Providing End-of-Life Care for Developmentally Disabled Individuals Edward L. King, EdD, JD, MSN, RN-C, CHPN Carol Lynn Esposito, EdD, JD, MS, RN Lucille Sollazzo, BSN, RN
■Abstract This article provides an introduction to some critical issues that arise at the end of life for people living in New York State with disabilities and is meant for nurses and all other members of the interdisciplinary team. Basic legal and ethical guidelines for decision-making at the end of life for both the individual and the practitioner will be introduced with an emphasis on how federal law defines a developmental disability, and when it is permissible under federal and New York State law to formulate an end-of-life-care plan for a developmentally disabled individual. Knowledge of an individual’s preferences, as well as their legal and ethical rights, will help practitioners support and advocate for the disabled patient and their families. Concepts such as informed consent, mental and physical assessment, health literacy, and plans of care will also be addressed.
Introduction Technological and medical advances have extended the lives of persons with developmental disabilities longer than ever before. As people age, they can contract chronic, debilitating medical conditions that require decision-making with regard to viable treatment options. While federal law affirms and protects an individual’s right to accept or refuse treatment under the Patient Self-Determination Act of 1990 (PSDA), deciding who can provide consent for treatment for those who have compromised decisional capacity has been the subject of much debate and legislation. The decision-making process is further complicated when the patient is developmentally disabled, has never had decisional capacity, or has wishes that are not known.

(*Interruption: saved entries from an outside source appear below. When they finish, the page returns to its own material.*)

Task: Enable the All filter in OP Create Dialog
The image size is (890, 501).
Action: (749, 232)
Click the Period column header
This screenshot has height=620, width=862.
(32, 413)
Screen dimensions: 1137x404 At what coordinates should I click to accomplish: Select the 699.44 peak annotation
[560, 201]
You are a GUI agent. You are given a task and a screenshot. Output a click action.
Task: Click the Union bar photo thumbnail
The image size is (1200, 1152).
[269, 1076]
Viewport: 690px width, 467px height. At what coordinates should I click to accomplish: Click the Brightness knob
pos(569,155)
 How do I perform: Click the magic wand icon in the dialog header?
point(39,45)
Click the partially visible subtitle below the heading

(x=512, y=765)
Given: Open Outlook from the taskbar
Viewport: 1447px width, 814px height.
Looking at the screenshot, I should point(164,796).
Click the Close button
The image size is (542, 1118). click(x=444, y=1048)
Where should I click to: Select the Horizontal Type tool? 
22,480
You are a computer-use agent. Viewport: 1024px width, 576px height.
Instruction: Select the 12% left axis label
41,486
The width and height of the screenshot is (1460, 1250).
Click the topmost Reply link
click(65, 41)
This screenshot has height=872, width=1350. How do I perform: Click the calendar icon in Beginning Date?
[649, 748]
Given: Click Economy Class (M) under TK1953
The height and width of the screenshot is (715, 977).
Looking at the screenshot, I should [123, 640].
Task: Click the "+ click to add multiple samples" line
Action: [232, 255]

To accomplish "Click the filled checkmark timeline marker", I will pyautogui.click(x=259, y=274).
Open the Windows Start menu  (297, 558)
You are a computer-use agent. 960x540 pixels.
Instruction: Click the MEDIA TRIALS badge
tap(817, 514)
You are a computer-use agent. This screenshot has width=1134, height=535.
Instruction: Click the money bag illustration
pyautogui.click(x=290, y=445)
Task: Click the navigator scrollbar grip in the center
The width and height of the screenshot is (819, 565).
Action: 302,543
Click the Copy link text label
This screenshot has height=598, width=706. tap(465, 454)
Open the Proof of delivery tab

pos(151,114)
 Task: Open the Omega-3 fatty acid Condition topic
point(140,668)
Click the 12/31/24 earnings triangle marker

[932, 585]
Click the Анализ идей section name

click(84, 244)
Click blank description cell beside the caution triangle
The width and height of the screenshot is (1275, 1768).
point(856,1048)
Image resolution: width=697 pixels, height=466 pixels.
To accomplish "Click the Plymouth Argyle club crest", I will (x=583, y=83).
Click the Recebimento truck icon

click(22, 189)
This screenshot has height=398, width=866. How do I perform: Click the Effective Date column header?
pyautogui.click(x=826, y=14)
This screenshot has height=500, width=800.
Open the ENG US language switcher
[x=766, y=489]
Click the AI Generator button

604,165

In New York State, decisions regarding treatment choices for persons with developmental disabilities are further complicated by legal and ethical strategies governing the withholding or withdrawing of life-sustaining treatment. In accordance with the PSDA, standards for decision-making are premised on which decisions can best preserve patient autonomy. New York decision-making standards include: substituted judgment, the best interests of the patient, clear and convincing evidence, or some other medico-legal standard. Applicable ethical and legal principles are examined in this article to guide nurses and other professional healthcare providers faced with advocating for end-of-life care for a person with a developmental disability who has never had the capacity to provide informed consent regarding treatment.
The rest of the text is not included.